I enjoyed reading this discussion. roud:

Robert, if you consider 150w halide light over a 48g aquarium to be high light, then I have achieved your scenario. Click on the "ADA 90cm" link in my signature to see a photo.


----------



## Homer_Simpson (May 10, 2007)

plantbrain said:


> .... They want to get rid of algae, not induce it. So they never test and see if they can actively induce algae.
> 
> Regards,
> Tom Barr


So true.... but you know that once you get this stuff it can be a real PITA to get rid of. With my 40 gallon tank, I spent 3 months pulling out my hair, dosing Excel, increased water changes, increasing plant density, manual removal, monkeying around with light, amassing a team of algae eaters, before the algae decided to peacefully leave. Luckily the strategy of containment and prevention worked. It was an exercise in frustration, so while it may be fun to induce algae from a scientific point of view to isolate what causes it is no fun going to war with and battling it. The battle tends to get drawn out, takes away from enjoyment of the tank. I want to enjoy some quality time with my tank in an otherwise hectic world where time is a premium.

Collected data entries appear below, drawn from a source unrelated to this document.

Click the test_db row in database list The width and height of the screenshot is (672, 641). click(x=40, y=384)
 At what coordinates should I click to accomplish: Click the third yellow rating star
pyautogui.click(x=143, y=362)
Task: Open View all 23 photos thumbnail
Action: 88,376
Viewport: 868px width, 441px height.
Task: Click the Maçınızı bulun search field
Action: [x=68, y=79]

I have neither the time or patience to constantly battle algae. I will do what I can to prevent it and not induce it....Thank you.

P.S. I can live with and don't mind a little bit of algae as long as it does not overtake by tank and get unruly. I have learned to make peace with algae as I have learned that a 100% algae free tank may be a futile goal. Resistance is Futile!


----------



## mistergreen (Dec 9, 2006)

plantbrain said:


> Aquatic plants when growing well and not limited etc, modify the system, the plants define it, not the nutrients.



so how do plants modify the system so that algae doesn't have the chance to germinate?


----------



## Hoppy (Dec 24, 2005)

mistergreen said:


> so how do plants modify the system so that algae doesn't have the chance to germinate?


I don't know for sure what Tom was referring to, but plants modify the system at least two ways: first they shade portions of the tank, especially down at the substrate. Second, they consume the minute amounts of ammonia continually being supplied by the fish, so the concentration cannot build up to where algae spores can sense/use it.


----------



## plantbrain (Dec 15, 2003)

mistergreen said:


> so how do plants modify the system so that algae doesn't have the chance to germinate?


Essentially they stablize it and control it, the plants thus control the system, not the nutrients.

They control it as Hoppy mentions, as well as reducing flows, increase sedimentation, basically buring the spores.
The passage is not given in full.